Trecho para leitura:
* * * * *
Um caminho à origem do futuro

Chega-se, assim, ao último aspecto da violência contracolonial: ela é cura. Citando Mbembe novamente, a luta faz o oprimido relaxar os músculos e voltar a respirar. A possibilidade de um outro mundo faz a imaginação entrar em festa. A violência e as estéticas insurgentes são um intenso trabalho sobre a linguagem possível, que não se resume à institucionalidade colonial e burguesa. Neste trabalho, o mundo perde o seu caráter maldito. São estilhaçadas as velhas sedimentações culturais e realiza-se o caminho à origem do futuro. Ao negar o monopólio da doença e da morte, recria a possibilidade do elo, do reconhecimento, do reestabelecimento do oprimido no seu ser e nas suas relações com o mundo. A violência contracolonial é terapia, que gera cumplicidade e intenções criadoras com potenciais curativos. E ao desnudar o que foi recalcado, reúne as condições para o inevitável confronto com aquilo que traumatizou o colonizado.
* * * * *
Dados de referência por coordenadas de pixel
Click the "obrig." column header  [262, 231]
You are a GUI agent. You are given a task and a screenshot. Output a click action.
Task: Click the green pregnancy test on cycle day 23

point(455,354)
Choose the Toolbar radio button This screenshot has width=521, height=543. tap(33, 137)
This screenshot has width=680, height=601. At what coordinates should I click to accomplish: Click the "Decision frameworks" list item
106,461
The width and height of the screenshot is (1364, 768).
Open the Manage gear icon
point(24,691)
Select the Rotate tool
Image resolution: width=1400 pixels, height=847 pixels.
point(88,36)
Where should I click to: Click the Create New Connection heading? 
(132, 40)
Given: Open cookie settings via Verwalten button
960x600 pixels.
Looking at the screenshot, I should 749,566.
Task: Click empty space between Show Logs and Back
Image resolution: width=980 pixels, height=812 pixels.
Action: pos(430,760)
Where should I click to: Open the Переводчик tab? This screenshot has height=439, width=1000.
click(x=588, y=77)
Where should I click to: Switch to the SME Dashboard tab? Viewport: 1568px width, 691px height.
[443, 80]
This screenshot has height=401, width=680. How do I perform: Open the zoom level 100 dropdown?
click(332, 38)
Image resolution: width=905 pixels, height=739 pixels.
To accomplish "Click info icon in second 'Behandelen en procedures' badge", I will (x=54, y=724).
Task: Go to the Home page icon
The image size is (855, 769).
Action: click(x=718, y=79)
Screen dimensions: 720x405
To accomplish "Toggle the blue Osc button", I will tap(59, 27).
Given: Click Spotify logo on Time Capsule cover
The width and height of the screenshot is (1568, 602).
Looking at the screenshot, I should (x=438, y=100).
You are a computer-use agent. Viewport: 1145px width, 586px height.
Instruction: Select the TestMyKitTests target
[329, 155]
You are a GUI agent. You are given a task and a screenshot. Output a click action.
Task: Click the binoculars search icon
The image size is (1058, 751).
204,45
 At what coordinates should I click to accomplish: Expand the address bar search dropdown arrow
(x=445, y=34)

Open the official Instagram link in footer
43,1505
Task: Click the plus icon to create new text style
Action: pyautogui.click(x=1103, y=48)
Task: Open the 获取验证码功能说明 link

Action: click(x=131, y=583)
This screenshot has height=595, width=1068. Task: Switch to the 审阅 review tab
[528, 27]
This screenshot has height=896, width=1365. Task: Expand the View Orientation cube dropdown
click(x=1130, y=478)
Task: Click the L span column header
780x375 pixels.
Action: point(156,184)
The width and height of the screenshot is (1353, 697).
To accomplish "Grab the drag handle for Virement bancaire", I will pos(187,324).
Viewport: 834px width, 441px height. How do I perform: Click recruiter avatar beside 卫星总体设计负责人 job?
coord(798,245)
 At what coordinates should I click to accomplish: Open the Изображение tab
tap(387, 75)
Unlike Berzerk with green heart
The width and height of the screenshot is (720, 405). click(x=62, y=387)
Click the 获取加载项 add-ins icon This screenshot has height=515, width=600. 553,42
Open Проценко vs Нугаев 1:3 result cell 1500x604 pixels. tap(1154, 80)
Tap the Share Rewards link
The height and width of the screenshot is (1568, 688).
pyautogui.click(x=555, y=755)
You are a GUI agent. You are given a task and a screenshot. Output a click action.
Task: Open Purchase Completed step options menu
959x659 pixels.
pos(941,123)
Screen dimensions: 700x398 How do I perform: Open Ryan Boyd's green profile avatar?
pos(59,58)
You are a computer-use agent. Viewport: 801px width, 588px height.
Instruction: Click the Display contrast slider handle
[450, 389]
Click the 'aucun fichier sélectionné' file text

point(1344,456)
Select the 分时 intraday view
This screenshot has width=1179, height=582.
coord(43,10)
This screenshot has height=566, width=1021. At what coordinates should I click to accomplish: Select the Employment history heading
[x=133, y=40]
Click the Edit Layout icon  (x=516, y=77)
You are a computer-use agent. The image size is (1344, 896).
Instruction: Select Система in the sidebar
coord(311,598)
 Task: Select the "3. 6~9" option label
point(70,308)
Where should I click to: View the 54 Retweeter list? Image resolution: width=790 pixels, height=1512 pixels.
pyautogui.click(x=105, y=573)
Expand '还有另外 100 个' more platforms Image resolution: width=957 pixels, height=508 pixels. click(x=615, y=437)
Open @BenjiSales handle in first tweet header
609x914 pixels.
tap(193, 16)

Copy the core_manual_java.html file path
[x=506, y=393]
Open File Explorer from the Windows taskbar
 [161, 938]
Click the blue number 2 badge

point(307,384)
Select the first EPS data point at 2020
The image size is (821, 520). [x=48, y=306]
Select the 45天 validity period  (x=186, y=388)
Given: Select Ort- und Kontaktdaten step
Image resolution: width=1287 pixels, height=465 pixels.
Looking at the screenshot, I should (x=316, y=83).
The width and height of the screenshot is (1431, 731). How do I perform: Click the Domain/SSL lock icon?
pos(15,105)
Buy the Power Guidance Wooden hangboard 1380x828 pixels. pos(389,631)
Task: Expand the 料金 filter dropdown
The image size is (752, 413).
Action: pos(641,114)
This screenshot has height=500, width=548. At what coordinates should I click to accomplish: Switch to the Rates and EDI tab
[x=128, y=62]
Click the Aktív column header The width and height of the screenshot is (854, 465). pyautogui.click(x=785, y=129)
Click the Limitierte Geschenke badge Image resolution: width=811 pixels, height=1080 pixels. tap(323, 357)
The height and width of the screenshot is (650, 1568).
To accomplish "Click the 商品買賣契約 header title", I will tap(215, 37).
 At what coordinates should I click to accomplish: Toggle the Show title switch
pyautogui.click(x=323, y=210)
* * * * *
Instruções: Por favor, indique qual é o último aspecto da violência contracolonial segundo o trecho sobre esse tema.

Resposta escrita: O último aspecto da violência contracolonial é que ela é cura.